Best known for her role on the NBC comedy Superstore, Lauren Ash has added podcaster to her resume with Giving It Up For Less, which takes advantage of her impulse to overshare. While some celebrities have tightly controlled social media accounts that try to create the illusion that they're an open book, with Ash that's the real deal.
Launched in October with new episodes posting every Tuesday, the podcast is enormously entertaining. Both fizzy and self-deprecating, it's a fascinating window into the life of actors.
The oversharing premise "came out of the fact that in the talk show world I've kind of become known for being pretty candid -- sometimes maybe too candid -- about my real life," Ash said by phone. "That stuff has brought me as many followers on social media as doing Superstore has, so it felt like obviously people are interested in the ridiculousness that is me as a personality as well as being an actor.
"Like, I really will tell somebody I just met anything about me, so it felt like that was a cool jumping-off point.
"And the other thing is that I am somebody who attracts extremes -- I attract the uber-amazing, successful and hilarious, and I also attract the uber-creepy, toxic and delusional.
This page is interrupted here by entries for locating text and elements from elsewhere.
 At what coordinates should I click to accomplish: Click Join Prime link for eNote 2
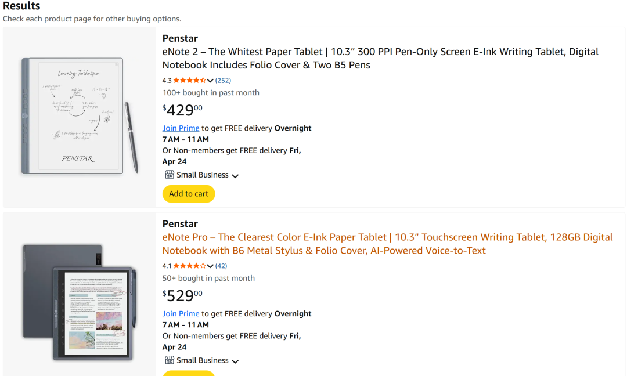pyautogui.click(x=181, y=128)
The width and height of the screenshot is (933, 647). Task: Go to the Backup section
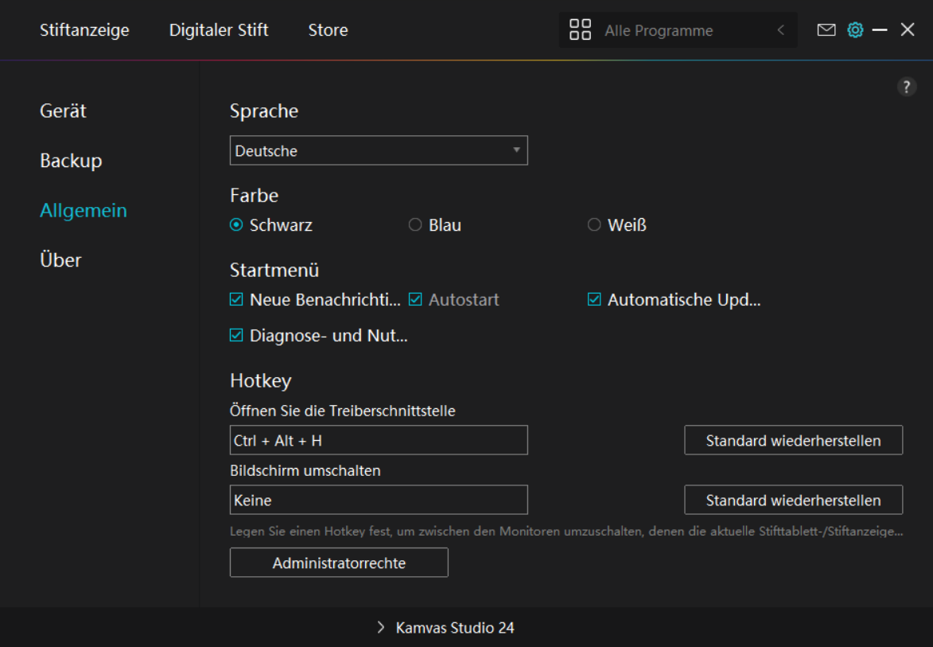[x=71, y=161]
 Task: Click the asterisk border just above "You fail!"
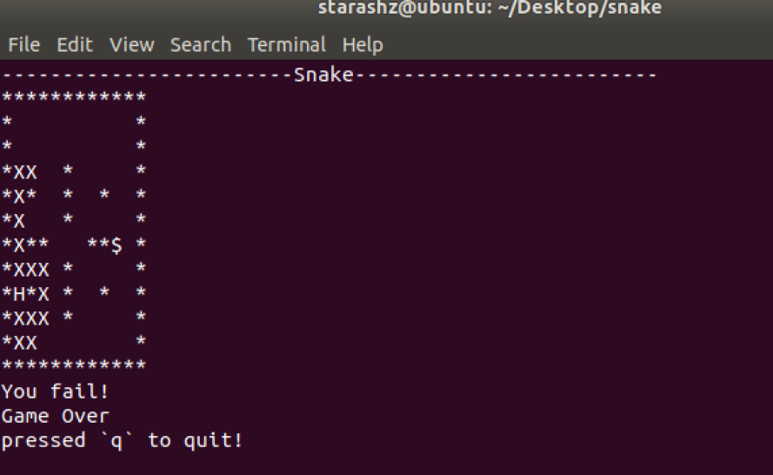74,365
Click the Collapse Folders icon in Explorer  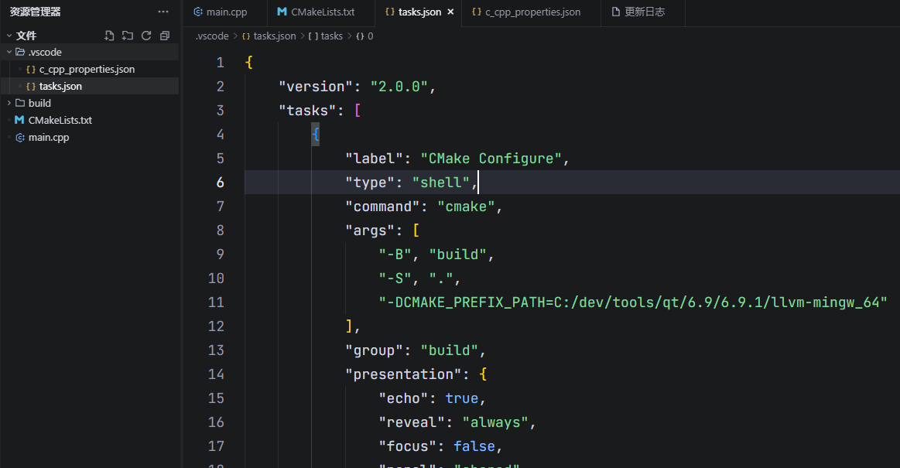tap(164, 35)

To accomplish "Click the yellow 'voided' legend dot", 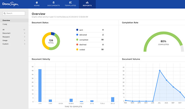I will click(77, 49).
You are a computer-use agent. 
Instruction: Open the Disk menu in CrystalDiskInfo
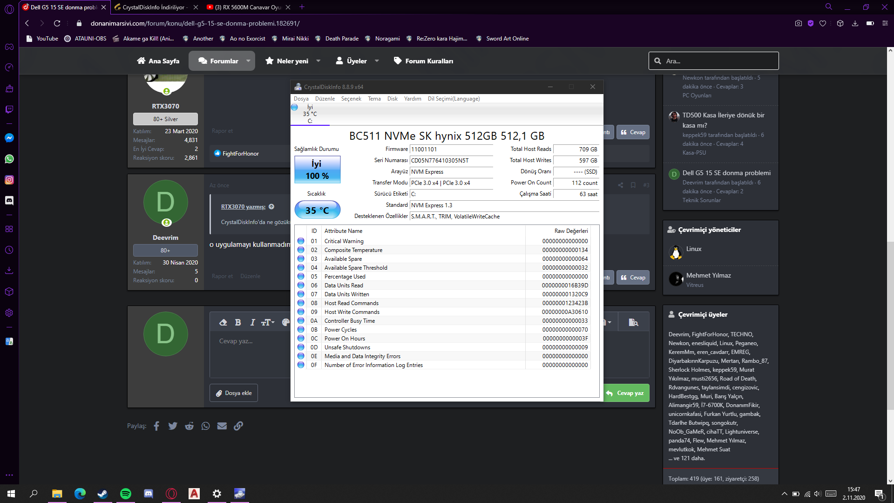(x=392, y=99)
And that's allowed me to have amazing stories and disastrously amazingly stories, and I just don't run out. I was like, how many episodes can I do? And what I'm learning is a lot. I just have an endless well of ridiculous things that have happened to me."
A veteran of the Second City in Toronto and Chicago, Ash isn't particularly guarded or conscious of maintaining an image, which is part of the podcast's appeal. Ash relishes the pratfalls of life -- her own and that of her guests; the cringier the better, which is what makes the show so relatable -- and her tangy enthusiasm is contagious.
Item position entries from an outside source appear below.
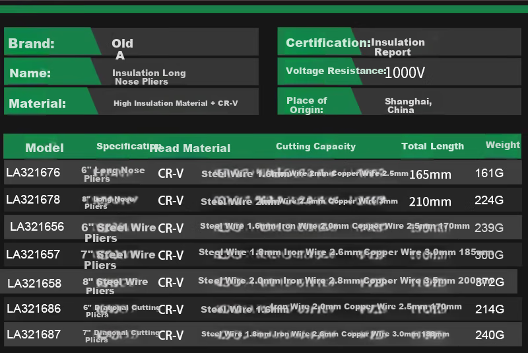Select Shanghai, China origin text

pos(408,106)
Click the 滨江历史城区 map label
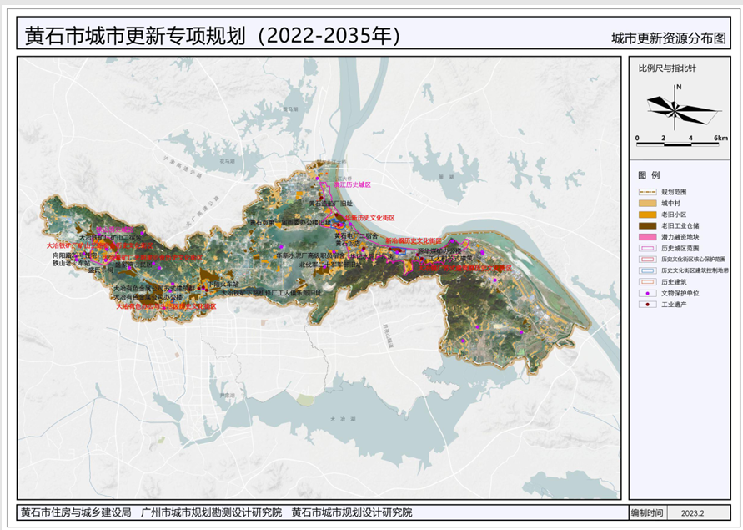The width and height of the screenshot is (743, 530). click(351, 184)
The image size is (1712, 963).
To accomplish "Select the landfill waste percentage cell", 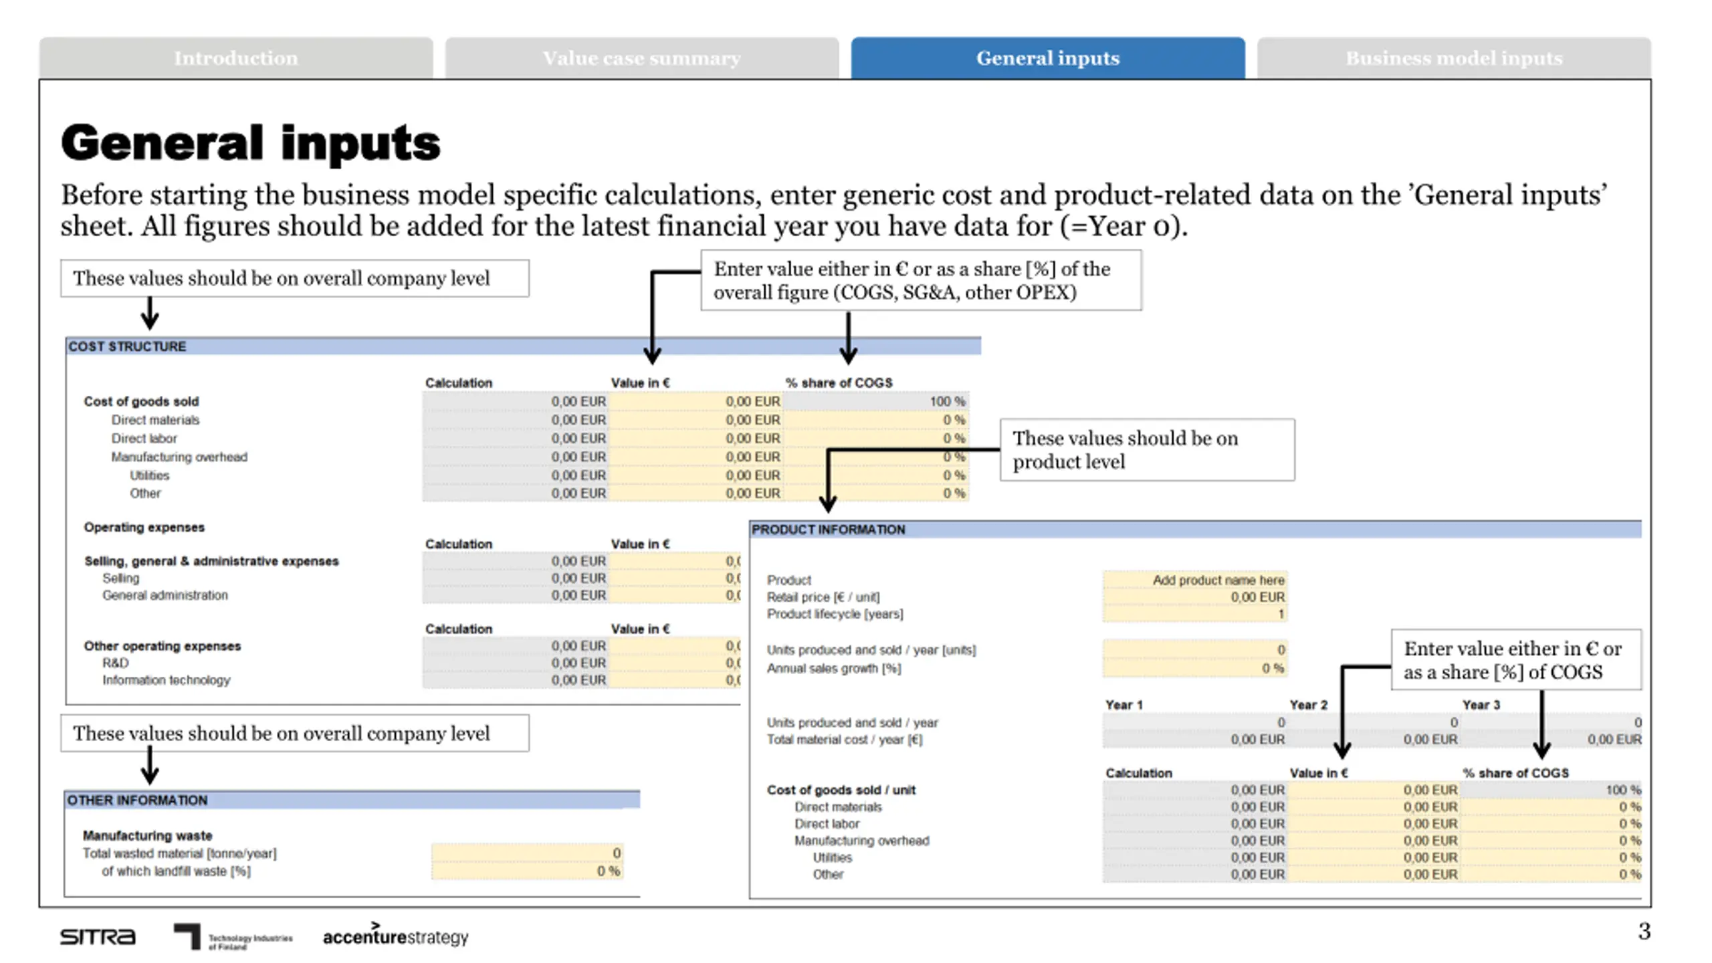I will pos(527,871).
Each episode is centered on a loose theme. "It's like an improv suggestion."
On an episode featuring guest Marque Richardson (of the Netflix series Dear White People), the theme is "Stranger Encounters" and Ash talks about rarely being conscious of having any level of celebrity and then suddenly being confronted with it:
"There's always that layer. For example, I'll go on a date with somebody I met on an app and when I get there I realize he's a superfan of my show. And it's something that never entered my mind ... When you have that slow burn of a career and you're not super famous at 20, I feel like it's not second nature to think: Oh, I have to think about things differently now."
She then offers an anecdote that speaks to something I've always been curious about:
"I have to get better about it too because I've had some instances. Postmates, for example. I didn't even answer the door, my friend answered the door, and they said, 'Tell Lauren I love her on Superstore.' And I was like, first of all, if you've never used Postmates, it only lists your first name and has a tiny teeny picture of you. And I'm like, the fact that they were able to figure out that was me, make the connection and now also have my home address ..."
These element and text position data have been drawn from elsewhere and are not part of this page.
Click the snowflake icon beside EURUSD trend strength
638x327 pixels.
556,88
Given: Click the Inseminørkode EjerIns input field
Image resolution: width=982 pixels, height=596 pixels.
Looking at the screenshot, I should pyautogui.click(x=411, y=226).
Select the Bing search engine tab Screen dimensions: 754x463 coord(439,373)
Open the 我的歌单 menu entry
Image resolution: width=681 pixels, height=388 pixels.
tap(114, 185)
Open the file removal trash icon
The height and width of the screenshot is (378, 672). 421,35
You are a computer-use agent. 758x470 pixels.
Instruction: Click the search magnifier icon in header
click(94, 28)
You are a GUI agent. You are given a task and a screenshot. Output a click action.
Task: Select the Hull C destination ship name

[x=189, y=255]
You don't often hear actors open up about this facet of their lives.
"Listen, I was a teenager who was fascinated by what this world is and wanted to potentially be part of it in some way," she said. "So I have always been fascinated by what the lives of actors are like and what does the day-to-day look like. Celebrity is titillating for a million reasons, right? So I think that's a fun part of it. This job that we do is weird. It's a very specific, odd industry to be a part of on many levels. When you're starting out, it's got a series of interesting quirks. And as you become more successful those quirks just change."
The podcast offers such a clear delineation between Ash the person (upbeat, chatty, supportive) and Superstore's Dina, who is the walking embodiment of schadenfreude. They're as different as night and day -- except when Ash starts talking grudges.
She laughed at that.
"That is the dichotomy of me, for real. I am a grudge-holder, I think it's part of my loyal nature. I will go to the ends of the earth for you, but if you wrong me or if you wrong somebody I love, then you're dead to me forever."
Ultimately, she just likes to talk. On the podcast, she said, she'll find herself recounting a story "and then I'm like, oh my God, why? I promised myself I wouldn't talk about this, why am I doing this? But there's something about the nature of connecting with somebody and really enjoying their company that makes you want to share, if that makes any sense.
"So it's been a really fun creative process, and I've been impressed by how open people have been willing to be and just how game they are for what the podcast is."